Recovery residences provide safe, healthy, and drug and alcohol-free living environments that support individuals seeking recovery from substance use disorder. The National Alliance of Recovery Residences (NARR) formed in 2011 to develop best-practice standards and ethical principles to guide recovery housing operations across the country. The West Virginia Alliance of Recovery Residences (WVARR) is the state's designated NARR affiliate. WVARR implements certification and grievance processes for local recovery residences, and supports the recovery residence community through advocacy, training, and data-collection. Due to recent legislation, West Virginia recovery residences will be required to become WVARR-certified in order to be eligible for state funding and referrals from state-funded agencies. West Virginia certification opened publicly in November 2020. The link to apply is posted on the WVARR website.

Family Planning Resources

Family Planning and VLARC in Corrections

The ODCP has partnered with the Department of Correction and Rehabilitation (DOCR) to provide voluntary long-acting reversible contraceptive (VLARC) and the Parenting Inside Out (PIO) curriculum in correctional settings.
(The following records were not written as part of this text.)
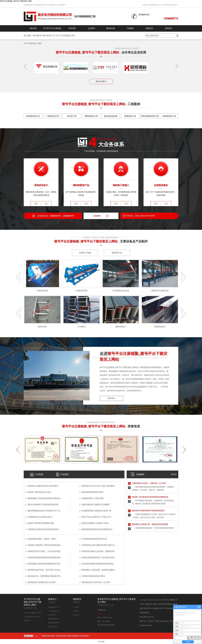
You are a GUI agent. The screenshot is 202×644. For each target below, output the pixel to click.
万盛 (161, 621)
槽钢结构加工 (121, 327)
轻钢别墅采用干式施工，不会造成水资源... (45, 551)
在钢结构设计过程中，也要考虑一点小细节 (149, 483)
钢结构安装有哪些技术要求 (95, 492)
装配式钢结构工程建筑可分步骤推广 (96, 504)
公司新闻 (76, 607)
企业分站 (145, 5)
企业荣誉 (91, 28)
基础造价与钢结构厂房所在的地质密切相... (45, 545)
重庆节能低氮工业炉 (75, 636)
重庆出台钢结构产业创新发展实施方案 (43, 504)
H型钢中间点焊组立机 (160, 291)
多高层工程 (52, 615)
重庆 (157, 621)
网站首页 (33, 28)
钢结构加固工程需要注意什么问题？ (42, 582)
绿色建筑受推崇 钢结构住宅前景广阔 (97, 511)
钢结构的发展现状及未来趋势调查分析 (97, 529)
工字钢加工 (82, 327)
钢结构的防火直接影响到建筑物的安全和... (45, 564)
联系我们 (169, 28)
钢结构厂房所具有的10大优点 (39, 492)
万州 (164, 621)
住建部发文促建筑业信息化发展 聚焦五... (44, 529)
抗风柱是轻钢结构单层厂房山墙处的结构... (99, 558)
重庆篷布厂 (86, 636)
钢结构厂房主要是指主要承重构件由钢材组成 (150, 497)
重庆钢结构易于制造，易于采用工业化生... (45, 570)
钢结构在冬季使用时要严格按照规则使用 (148, 510)
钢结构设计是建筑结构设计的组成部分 (43, 486)
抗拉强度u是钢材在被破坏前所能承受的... (98, 564)
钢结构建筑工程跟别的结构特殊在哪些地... (45, 498)
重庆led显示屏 (63, 636)
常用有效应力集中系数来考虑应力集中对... (99, 545)
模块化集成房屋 (54, 622)
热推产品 (143, 621)
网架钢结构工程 (54, 619)
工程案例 (130, 28)
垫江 (168, 621)
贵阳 (147, 625)
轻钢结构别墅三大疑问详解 (93, 498)
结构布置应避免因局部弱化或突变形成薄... (45, 558)
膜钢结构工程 (53, 626)
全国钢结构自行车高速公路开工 (40, 517)
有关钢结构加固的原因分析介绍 (94, 539)
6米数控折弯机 (42, 291)
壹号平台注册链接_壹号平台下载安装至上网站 (16, 1)
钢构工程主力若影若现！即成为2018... (97, 517)
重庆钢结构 (37, 36)
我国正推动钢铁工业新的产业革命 (95, 523)
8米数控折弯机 (82, 291)
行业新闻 (76, 611)
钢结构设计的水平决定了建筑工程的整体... (99, 486)
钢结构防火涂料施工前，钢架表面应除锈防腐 (150, 524)
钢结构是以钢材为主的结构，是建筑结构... (99, 551)
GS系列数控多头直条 (121, 291)
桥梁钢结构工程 (54, 607)
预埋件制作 (42, 327)
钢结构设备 (111, 28)
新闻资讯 (149, 28)
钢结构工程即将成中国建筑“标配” (41, 523)
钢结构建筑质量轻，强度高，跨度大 (42, 539)
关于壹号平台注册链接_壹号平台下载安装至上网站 (53, 30)
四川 (171, 621)
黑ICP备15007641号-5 (147, 617)
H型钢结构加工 (160, 327)
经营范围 (72, 28)
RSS (158, 5)
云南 (150, 625)
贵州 (143, 625)
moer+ (174, 474)
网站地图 (153, 5)
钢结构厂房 (54, 636)
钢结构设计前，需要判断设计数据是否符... (45, 576)
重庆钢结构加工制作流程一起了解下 (96, 582)
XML (162, 5)
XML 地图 (101, 642)
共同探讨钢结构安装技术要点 (94, 576)
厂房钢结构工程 (54, 611)
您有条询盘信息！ (172, 5)
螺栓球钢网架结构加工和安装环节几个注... (45, 511)
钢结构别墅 (45, 636)
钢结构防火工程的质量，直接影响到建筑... (99, 570)
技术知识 (76, 615)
PIO is an evidence-based, cognitive-behavioral parent management skills training program created for incarcerated parents through a six-year collaboration of scientists, policymakers, practitioners, and instructional designers. Both the information in the program and the way that information is presented were informed by knowledge derived from research and practice.

Family Planning Services at Harm Reduction Sites

The West Virginia Family Planning Program is dedicated to providing access to quality health care to help women, men, and couples achieve their desired number and spacing of children and increase the likelihood that those children are born healthy.